**REQUIRED ACTION:**
Please output the entire forum thread below, unchanged.

**SOURCE TEXT:**
┄┄┄┄┄┄┄┄┄┄

Wait, is it all about I did not say that to you ? :lol

(now you will be punching your screen :lol)


----------



## Haillzz91 (Oct 26, 2013)

My friend, Steve, made a really good video response on the topic and discussed how he had similar experiences with girls where he said he didn't click with them and they started saying mean things to him. I also like his point about not letting people you don't know get to you


----------



## WinterDave (Dec 5, 2003)

MODS--

It might be better if this thread was transferred to a more suitable sub-forum like Blogs, Relationships, Frustration, Coping With Social Anxiety, Secondary Disorders etc....

Such a thread/video in the S&C forum, which is intended for criticism and debate, is only going to end up being non-therapeutic and divisive for everybody involved .... :no


----------



## Haillzz91 (Oct 26, 2013)

WinterDave said:


> MODS--
> 
> It might be better if this thread was transferred to a more suitable sub-forum like Blogs, Relationships, Frustration, Coping With Social Anxiety, Secondary Disorders etc....
> 
> Such a thread/video in the S&C forum, which is intended for criticism and debate, is going to be non-therapeutic and divisive .... :no


haha Agreed


----------



## tehuti88 (Jun 19, 2005)

longtimenolove said:


> The comments in this thread have been insightful. This is why women like confident men. It's not a mystery. Women are not a mystery. *Confident men don't belittle us with sweeping statements that originate from their own insecurities.*


Careful!--you're going to open yourself up to a ****storm of sweeping statements. :b



M0rbid said:


> Thats far from the truth.


"Confident man" ≠ "a-hole."


----------



## Haillzz91 (Oct 26, 2013)

┄┄┄┄┄┄┄┄┄┄

**STORED DATA:**
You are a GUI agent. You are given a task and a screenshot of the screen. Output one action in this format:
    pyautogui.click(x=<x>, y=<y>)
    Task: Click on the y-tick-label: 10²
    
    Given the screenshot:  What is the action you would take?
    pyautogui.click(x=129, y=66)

┄┄┄┄┄┄┄┄┄┄

**ANSWER SPACE:**
Wait, is it all about I did not say that to you ? :lol

(now you will be punching your screen :lol)


----------



## Haillzz91 (Oct 26, 2013)

My friend, Steve, made a really good video response on the topic and discussed how he had similar experiences with girls where he said he didn't click with them and they started saying mean things to him. I also like his point about not letting people you don't know get to you


----------



## WinterDave (Dec 5, 2003)

MODS--

It might be better if this thread was transferred to a more suitable sub-forum like Blogs, Relationships, Frustration, Coping With Social Anxiety, Secondary Disorders etc....

Such a thread/video in the S&C forum, which is intended for criticism and debate, is only going to end up being non-therapeutic and divisive for everybody involved .... :no


----------



## Haillzz91 (Oct 26, 2013)

WinterDave said:


> MODS--
> 
> It might be better if this thread was transferred to a more suitable sub-forum like Blogs, Relationships, Frustration, Coping With Social Anxiety, Secondary Disorders etc....
> 
> Such a thread/video in the S&C forum, which is intended for criticism and debate, is going to be non-therapeutic and divisive .... :no


haha Agreed


----------



## tehuti88 (Jun 19, 2005)

longtimenolove said:


> The comments in this thread have been insightful. This is why women like confident men. It's not a mystery. Women are not a mystery. *Confident men don't belittle us with sweeping statements that originate from their own insecurities.*


Careful!--you're going to open yourself up to a ****storm of sweeping statements. :b



M0rbid said:


> Thats far from the truth.


"Confident man" ≠ "a-hole."


----------



## Haillzz91 (Oct 26, 2013)